Natural convection corrosion studies elucidated time-dependent corrosion mechanisms [26, 27]. In the initial stages, corrosion is primarily driven by oxidative impurities, which can be understood using chloride-oxide stability analysis. Once the concentration of these impurities diminished, the corrosion was dominated by active dissolution of selective alloying constituents (e.g., Cr) from the hot side, and deposited on the cold site. The studies highlighted the effect of temperature-dependent metal solubilities of species such as chromium chloride. Similar observations were observed in the static corrosion study conducted by Gong et al. [20]. Under static conditions, the first 250 hours was primarily impurity-driven corrosion, after which the dominant mechanism became thermal effects resulting in metal solubility differences.

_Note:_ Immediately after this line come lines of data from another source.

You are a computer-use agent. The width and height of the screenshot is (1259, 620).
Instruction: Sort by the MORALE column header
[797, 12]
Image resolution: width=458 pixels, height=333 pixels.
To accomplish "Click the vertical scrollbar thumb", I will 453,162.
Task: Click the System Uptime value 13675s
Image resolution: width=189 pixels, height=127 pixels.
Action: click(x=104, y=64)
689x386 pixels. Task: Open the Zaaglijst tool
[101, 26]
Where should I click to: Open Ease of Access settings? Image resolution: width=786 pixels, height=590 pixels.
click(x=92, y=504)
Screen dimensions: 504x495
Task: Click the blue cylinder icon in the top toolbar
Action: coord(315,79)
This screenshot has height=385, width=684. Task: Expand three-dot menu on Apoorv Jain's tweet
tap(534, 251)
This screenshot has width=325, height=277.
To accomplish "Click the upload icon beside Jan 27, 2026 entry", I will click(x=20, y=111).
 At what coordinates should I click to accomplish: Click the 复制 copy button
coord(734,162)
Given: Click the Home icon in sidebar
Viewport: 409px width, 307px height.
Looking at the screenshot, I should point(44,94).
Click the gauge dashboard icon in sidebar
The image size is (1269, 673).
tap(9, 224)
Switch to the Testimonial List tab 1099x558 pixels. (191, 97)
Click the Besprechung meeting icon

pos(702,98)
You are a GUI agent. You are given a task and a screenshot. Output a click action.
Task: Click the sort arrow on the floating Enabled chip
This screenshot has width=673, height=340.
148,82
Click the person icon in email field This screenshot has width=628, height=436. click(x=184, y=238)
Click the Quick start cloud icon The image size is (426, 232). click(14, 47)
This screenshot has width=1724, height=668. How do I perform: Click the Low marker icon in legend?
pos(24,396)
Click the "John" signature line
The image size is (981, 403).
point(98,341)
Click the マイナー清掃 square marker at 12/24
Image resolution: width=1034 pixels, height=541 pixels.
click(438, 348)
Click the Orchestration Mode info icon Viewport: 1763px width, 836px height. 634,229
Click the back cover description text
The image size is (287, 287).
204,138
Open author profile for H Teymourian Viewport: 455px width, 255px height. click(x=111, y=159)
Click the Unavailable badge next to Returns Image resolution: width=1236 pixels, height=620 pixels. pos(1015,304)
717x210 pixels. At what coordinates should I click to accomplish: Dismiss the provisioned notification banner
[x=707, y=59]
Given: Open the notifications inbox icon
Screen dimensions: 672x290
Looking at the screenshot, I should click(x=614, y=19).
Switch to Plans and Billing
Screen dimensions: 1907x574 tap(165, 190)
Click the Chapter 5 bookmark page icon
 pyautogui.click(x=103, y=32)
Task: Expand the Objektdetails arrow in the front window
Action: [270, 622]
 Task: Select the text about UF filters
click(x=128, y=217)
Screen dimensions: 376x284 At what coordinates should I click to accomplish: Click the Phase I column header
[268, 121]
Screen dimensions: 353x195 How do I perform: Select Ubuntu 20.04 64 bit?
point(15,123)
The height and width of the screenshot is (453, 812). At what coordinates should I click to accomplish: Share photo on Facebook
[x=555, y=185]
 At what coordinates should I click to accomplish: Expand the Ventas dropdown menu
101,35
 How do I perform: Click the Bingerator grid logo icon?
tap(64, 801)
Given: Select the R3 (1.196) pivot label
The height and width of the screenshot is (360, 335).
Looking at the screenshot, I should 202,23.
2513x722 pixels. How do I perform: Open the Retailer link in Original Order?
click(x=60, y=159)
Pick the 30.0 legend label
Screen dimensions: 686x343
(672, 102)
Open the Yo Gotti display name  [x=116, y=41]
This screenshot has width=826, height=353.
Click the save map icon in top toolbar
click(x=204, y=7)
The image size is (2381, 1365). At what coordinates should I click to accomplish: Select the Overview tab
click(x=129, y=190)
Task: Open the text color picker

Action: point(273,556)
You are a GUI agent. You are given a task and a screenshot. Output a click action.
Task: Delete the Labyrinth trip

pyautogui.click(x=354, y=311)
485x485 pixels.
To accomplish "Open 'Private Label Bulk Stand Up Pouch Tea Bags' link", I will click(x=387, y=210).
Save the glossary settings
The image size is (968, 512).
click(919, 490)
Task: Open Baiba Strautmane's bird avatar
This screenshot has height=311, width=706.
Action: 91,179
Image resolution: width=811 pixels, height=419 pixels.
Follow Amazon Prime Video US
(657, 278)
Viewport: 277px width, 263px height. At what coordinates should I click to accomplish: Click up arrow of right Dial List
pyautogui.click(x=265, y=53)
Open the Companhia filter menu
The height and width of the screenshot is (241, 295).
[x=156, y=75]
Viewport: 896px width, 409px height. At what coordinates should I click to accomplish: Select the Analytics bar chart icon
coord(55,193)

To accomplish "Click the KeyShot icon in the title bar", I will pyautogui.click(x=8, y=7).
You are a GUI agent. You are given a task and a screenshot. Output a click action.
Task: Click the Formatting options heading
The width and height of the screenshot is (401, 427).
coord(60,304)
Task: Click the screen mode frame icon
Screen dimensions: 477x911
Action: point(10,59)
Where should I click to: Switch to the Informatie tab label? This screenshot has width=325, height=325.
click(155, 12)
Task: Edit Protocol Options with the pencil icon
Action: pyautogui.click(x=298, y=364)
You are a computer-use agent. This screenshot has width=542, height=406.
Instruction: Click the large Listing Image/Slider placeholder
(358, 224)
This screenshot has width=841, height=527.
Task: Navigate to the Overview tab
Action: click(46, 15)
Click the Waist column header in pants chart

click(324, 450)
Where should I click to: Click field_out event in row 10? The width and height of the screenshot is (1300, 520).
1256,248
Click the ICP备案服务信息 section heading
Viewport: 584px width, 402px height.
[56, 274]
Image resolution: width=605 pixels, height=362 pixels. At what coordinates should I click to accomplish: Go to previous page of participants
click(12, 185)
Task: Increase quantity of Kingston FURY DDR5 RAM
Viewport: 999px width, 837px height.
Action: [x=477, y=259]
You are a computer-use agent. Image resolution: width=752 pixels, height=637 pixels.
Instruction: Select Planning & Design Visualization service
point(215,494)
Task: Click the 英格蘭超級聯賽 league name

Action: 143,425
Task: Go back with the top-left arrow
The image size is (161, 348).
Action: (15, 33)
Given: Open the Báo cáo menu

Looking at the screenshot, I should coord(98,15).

Surprisingly, forced convection corrosion studies conducted at Brookhaven National Laboratory observed no appreciable change in corrosion rates compared to static conditions [12]. The work highlighted the importance of salt purification and designing a leak tight system with an inert atmosphere. Therefore, an effective purification strategy can minimize corrosion by limiting the impurity-driven corrosion mechanism.

Conclusion

Corrosion remains a significant problem in molten chloride salts systems, but we propose that corrosion behavior of specific alloys can be predicted, and that experimental corrosion evaluation results can be understood, using a combination of Ellingham diagrams and chloride-oxide stability analysis. This method correlates corrosion behavior to fundamental thermodynamics and can be used to identify and explain performance of specific promising alloying elements. Thus, it can be used to identify high-performance alloys and to guide materials development toward appropriate alloys for use in molten chloride salts, which could in turn enable advances in chloride salt based CSP, nuclear, thermal energy storage, and other applications.